We can also show the distribution of cities according to Total Expected Social Impact. We have a high frequency from 0-0.5 Total Expected Social Impact as many cities only cited one or two social impacts or vulnerable populations per hazard. 

In [None]:
plot1b=sns.histplot(data=topAll, x="Expected_Social_Strain", binwidth = .5)
plot1b.set(ylabel="Number of Cities", xlabel = "Total Expected Social Impact")
plt.show() #.xticks([0, 5, 10, 20])

If we rank the cities from highest to lowerst Total Expected Social Impact, we see below that Medford, Tempe, and Iowa cited the highest Total Expected Social Impact.

In [None]:
top20_social


plot2b = sns.barplot(x="Organization_y", y="Expected_Social_Strain",hue='Country', data=top20_social)

plot2b.set_xticklabels(plot2b.get_xticklabels(), rotation=45, horizontalalignment='right')
plot2b.set(xlabel="Number of Cities", ylabel = "Total Expected Social Impact")

plt.show()


Below is a breakdown of the Expected Social Impact of each hazard in Medford.

In [None]:
df=us_pre[['Organization_y','Climate Hazard','Expected_Social_Strain']][us_pre['Organization_y']=='City of Medford'].sort_values(by='Expected_Social_Strain', ascending=False).reset_index()

df=df[['Organization_y','Climate Hazard','Expected_Social_Strain']]

cm = sns.light_palette("red", as_cmap=True)

s = df.rename(columns={"Expected_Social_Strain":"Expected Social Impact","Organization_y":"City"}).style.background_gradient(cmap=cm)

s

Let's check out the social impacts of "Extreme Precipitation > Rain storm" in Medford.

In [None]:
us_medford=us[['Organization_y','Climate Hazard','Social Impact']][((us['Organization_y']=='City of Medford')&(us['Climate Hazard']=='Extreme Precipitation > Rain storm'))].drop_duplicates()
us_medford['Len']=us_medford['Social Impact'].str.len()

us_medford.sort_values('Len', ascending=False, inplace=True)
us_medford_short=us_medford[['Organization_y','Climate Hazard','Social Impact']].reset_index()
us_medford_short.rename(columns={"Organization_y":"City"}).style

We can also check out the list of vulnerable populations affected by this climate hazard.

In [None]:
us_medford=us[['Organization_y','Climate Hazard','Vulnerable Population']][((us['Organization_y']=='City of Medford')&(us['Climate Hazard']=='Extreme Precipitation > Rain storm'))].drop_duplicates()
us_medford['Len']=us_medford['Vulnerable Population'].str.len()

us_medford.sort_values('Len', ascending=False, inplace=True)
us_medford_short=us_medford[['Organization_y','Climate Hazard','Vulnerable Population']].reset_index()
us_medford_short.rename(columns={"Organization_y":"City"}).style

Lastly, we can plot Total Expected Environmental Impact versus Total Expected Social Impact to identify where each city lie on both dimensions.

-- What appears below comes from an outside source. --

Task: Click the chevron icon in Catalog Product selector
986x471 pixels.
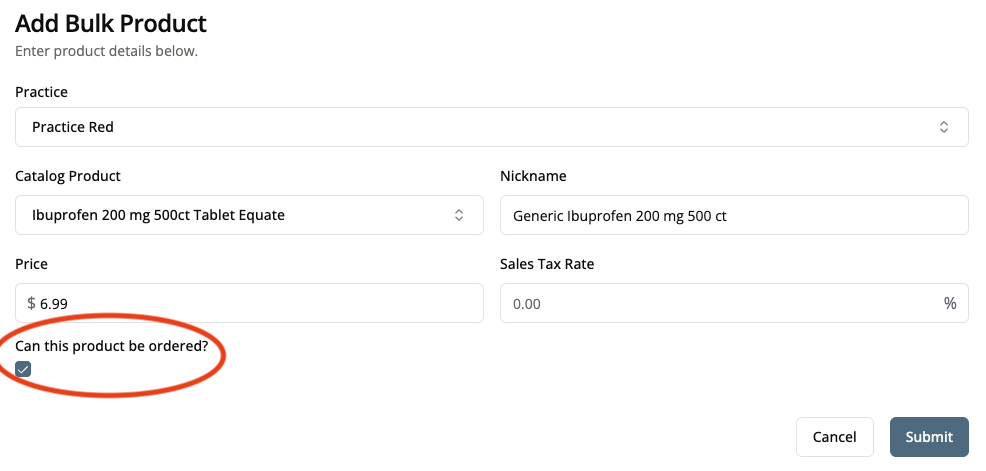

By representing city population as the relative size of the dot on the scatterplot, we can find where the highly populated cities fall on the environmental and social impact scales.

The scatterplot below also shows a positive correlation between environmental impact and social impact. This means that as climate hazards intensify the social impacts, especially to vulnerable populations, worsen as well.

In [None]:
sns.scatterplot(data=topAll, x="Expected_Environmental_Impact", y="Expected_Social_Strain",size='Population',sizes=(50, 500),alpha=.5)


plt.xlabel("Toal Expected Environmental Impact")
plt.ylabel("Toal Expected Social Impact")
plt.show()

#topAll.a = df.a.astype(float)

#topAll
#useful for cohorting cities to address
#highlights that social impact is not yet fully realized harder to measure.